L’industrie du pétrole, un lobby hyperactif

Il est légitime de se demander pourquoi le gouvernement Trudeau tient tant à l’oléoduc Trans Mountain. Pendant la dernière campagne électorale, ce sujet a agi comme une épine au pied. On y voyait une contradiction flagrante. Les prétentions environnementalistes de Justin Trudeau disparaissaient devant son désir d’exporter plus de pétrole des sables bitumineux. Peut-être faut-il chercher une des clés du mystère du côté des lobbyistes ?

Tiré du site d’Alternatives.

Le nombre de rencontres entre les représentants de l’industrie du pétrole et l’appareil gouvernemental au Canada dépasse en effet tout ce qu’on pourrait imaginer. Pendant une période de 7 ans, allant de 2011 à 2018, il y a eu pas moins de 11 452 rencontres entre des lobbyistes et des élus ou des fonctionnaires. Ce qui correspond à 6 contacts par jour ouvrable. Il est difficile de croire que des liens aussi soutenus n’aient pas donné des résultats concrets au bénéfice de l’entreprise.

Ces chiffres nous proviennent d’une étude du Centre canadien des politiques alternatives (CCPA), Big Oil’s Political Reach, qui a plongé dans le registre des lobbyistes pour répertorier et cartographier ces rencontres. Ce qui ressemble un peu à la collecte de métadonnées : on sait qui est entré en contact avec telle personne, sans avoir une idée précise de ce qui s’est dit dans l’échange. C’est un réseau qu’on met à jour, mais pas les propos choisis pour faire plier les gouvernements.

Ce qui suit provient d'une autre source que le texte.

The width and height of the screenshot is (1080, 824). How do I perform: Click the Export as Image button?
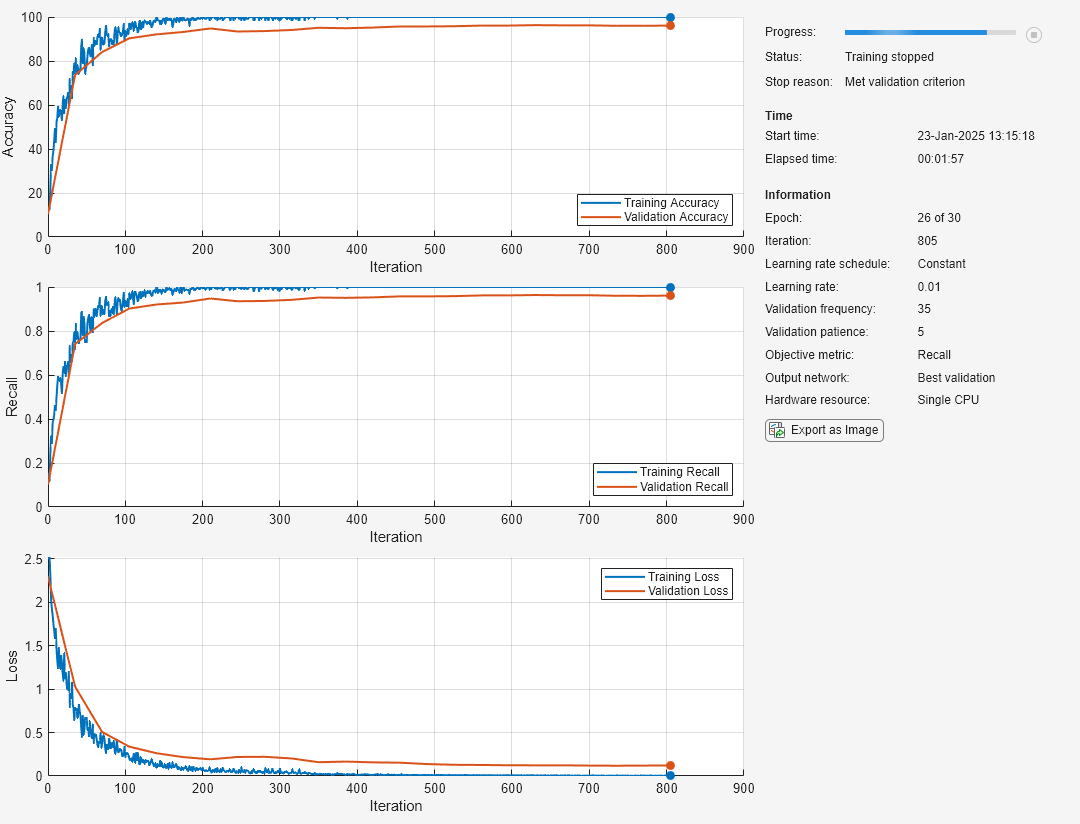click(x=824, y=430)
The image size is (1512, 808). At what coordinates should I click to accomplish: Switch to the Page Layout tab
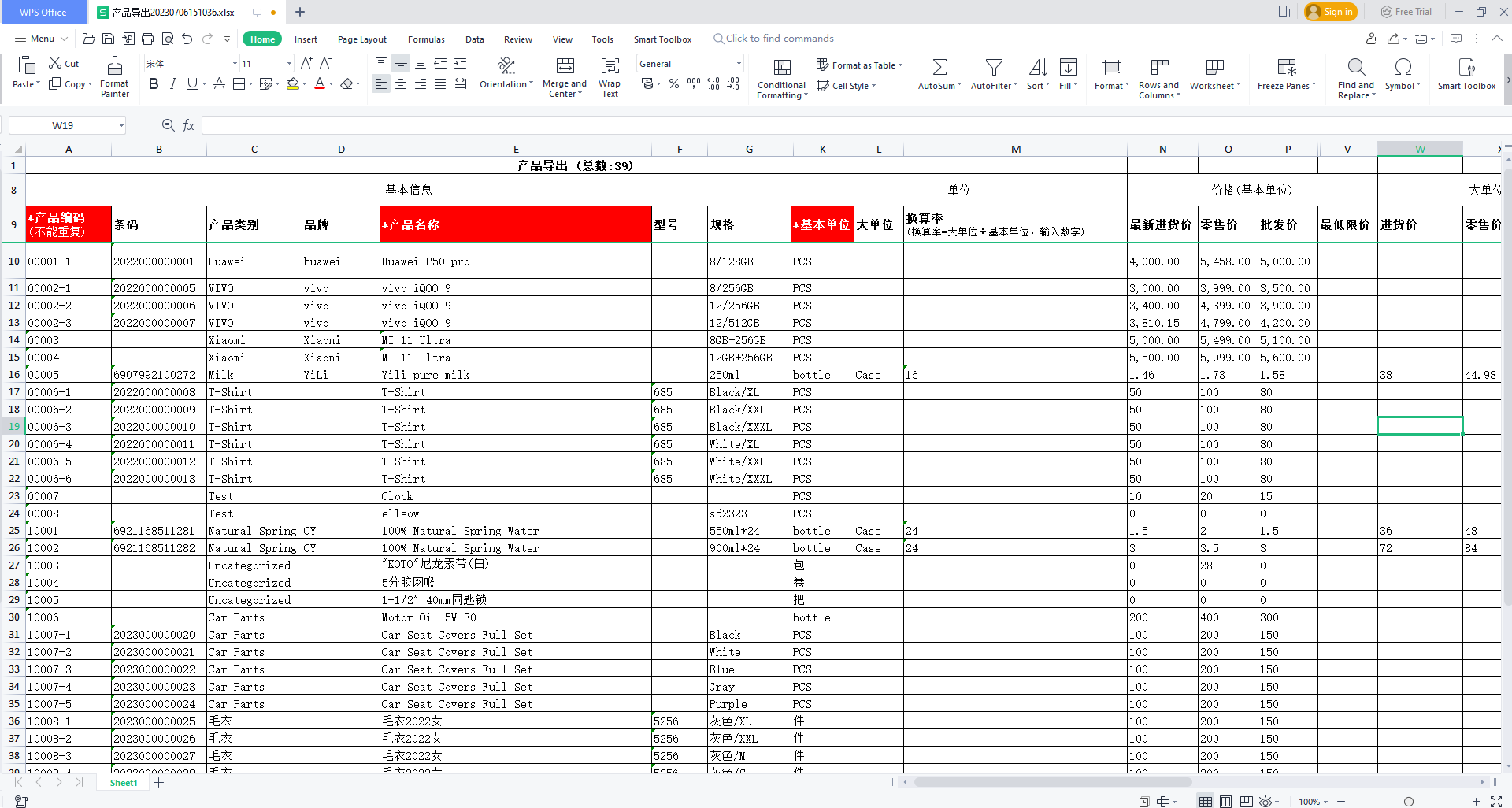pyautogui.click(x=361, y=39)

Toutefois, ne sommes-nous pas tous un peu lobbyistes ? N’est-ce pas un désir partagé que de vouloir informer un gouvernement et le rallier à une cause chère ? Peu d’entreprises ou d’organisations ont cependant des opportunités aussi extraordinaires que l’industrie pétrolière. Les représentants des énergies renouvelables, par exemple, ont eu 30 fois moins de rencontres. Pour les écologistes, syndicalistes ou autres défenseurs de la transition énergétique, les échanges significatifs sur l’environnement avec des élus ou leurs représentants demeurent exceptionnels.

L’étude nous montre que les lobbyistes se sont acharnés tout autant sur le gouvernement Trudeau que sur le gouvernement Harper. Mais leur stratégie s’est modifiée. Alors qu’avec les conservateurs, on visait surtout les élus, avec les libéraux, la cible de prédilection demeure les grands fonctionnaires. Ce qui explique peut-être un programme mi-figue mi-raisin en matière d’environnement.

Le travail des lobbyistes est subtil et dans l’ombre. Mais en constatant la lenteur avec laquelle se met en place la transition énergétique ainsi que notre incapacité d’atteindre les objectifs de l’Accord de Paris, il semble être d’une redoutable efficacité.

Le chercheur Timothy G. Sutton, cité dans l’étude du CCPA, a bien résumé en quoi consiste l’approche des lobbyistes : ils interviennent le plus tôt possible dans la conception d’une loi, lors de sa première esquisse, et avant même la rédaction de cette esquisse. Ils parviennent ainsi à s’assurer que les décisions qui les concernent seront nécessairement à leur avantage. Il leur faut pour y arriver de gros investissements et une connaissance exceptionnelle des coulisses du pouvoir.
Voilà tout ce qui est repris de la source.